Despite advances in anesthesia and neonatal resuscitation, the omphalocele surgical treatment causes serious complications incurred in the postoperative mortality [5,10-13]. The main complications implicated in the postoperative mortality are: sepsis, respiratory failure and hemodynamic instability [5,13,15]. The omphalocele mortality rate varies according to studies, from 8% to 33% depending on minor or major forms .
Conservative treatment with aqueous eosin can be used in the giant omphalocele with respiratory distress syndrome, hemodynamic instability due to the intra-abdominal pressure. Primitive reintegration of large omphalocele often leads to immediate postoperative death by cardiovascular failure or a long neonatal resuscitation . Primitive surgery can also leads to serious post operative complications as liver ischemic necrosis, small bowel necrosis with long hospital stay. Conservative treatment is a very good alternative in these cases with hemodynamic instability.
The mortality in our study involved one in four newborns. These deaths occur as consequences of the bag sepsis which cause extended intestinal disorders.
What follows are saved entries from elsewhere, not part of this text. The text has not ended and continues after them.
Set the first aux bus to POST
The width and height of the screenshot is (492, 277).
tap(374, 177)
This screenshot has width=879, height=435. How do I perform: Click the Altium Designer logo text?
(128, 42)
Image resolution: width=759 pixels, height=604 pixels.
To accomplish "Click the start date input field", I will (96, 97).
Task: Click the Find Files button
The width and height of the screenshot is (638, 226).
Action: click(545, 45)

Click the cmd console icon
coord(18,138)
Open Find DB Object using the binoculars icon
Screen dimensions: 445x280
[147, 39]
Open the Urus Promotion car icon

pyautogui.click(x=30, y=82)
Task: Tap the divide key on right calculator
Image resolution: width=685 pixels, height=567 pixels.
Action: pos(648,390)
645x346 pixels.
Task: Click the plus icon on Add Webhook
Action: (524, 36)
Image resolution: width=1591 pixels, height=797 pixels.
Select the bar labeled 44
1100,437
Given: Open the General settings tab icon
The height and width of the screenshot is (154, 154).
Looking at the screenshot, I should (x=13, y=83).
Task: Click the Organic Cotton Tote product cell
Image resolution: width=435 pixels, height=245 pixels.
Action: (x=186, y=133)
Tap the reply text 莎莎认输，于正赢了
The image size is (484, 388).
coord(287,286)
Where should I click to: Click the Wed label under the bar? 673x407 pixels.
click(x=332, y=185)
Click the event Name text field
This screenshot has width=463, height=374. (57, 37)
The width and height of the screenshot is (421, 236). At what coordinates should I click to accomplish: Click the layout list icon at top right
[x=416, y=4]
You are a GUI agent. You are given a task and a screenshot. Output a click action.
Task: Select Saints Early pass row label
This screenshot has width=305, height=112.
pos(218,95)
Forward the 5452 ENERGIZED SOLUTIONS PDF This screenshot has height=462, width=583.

These functional bowel disorders are real functional occlusions by paralytic ileus due to inflammatory symptoms associated with the infection. In these neonates, the extended digestive exclusion leads to hydro-electrolytic and nutritional disorders, cause of death; the parenteral nutrition is not yet applied in our unit. We have not studied correlation between functional bowel disorders and the size of the omphalocele. The anomalies of contents such malrotations and volvulus may also contribute to the elevated rate of functional bowel disorders in the conservative treatment . When the epithelialization is complete, children are followed until the age of two. We offer a cure for large residual umbilical hernia before the integral verticalization of the child to prevent growth disorders of the lumbar spine.
The topical application of 2% aqueous eosin on giant omphaloceles promotes epithelialization of the bag. It is a simple conservative technique, practical, easy for child’s mother to learn. It helps reduce the length of time spent in hospital. Functional intestinal obstruction remains the main complication that strikes the mortality rate of this technique conservative.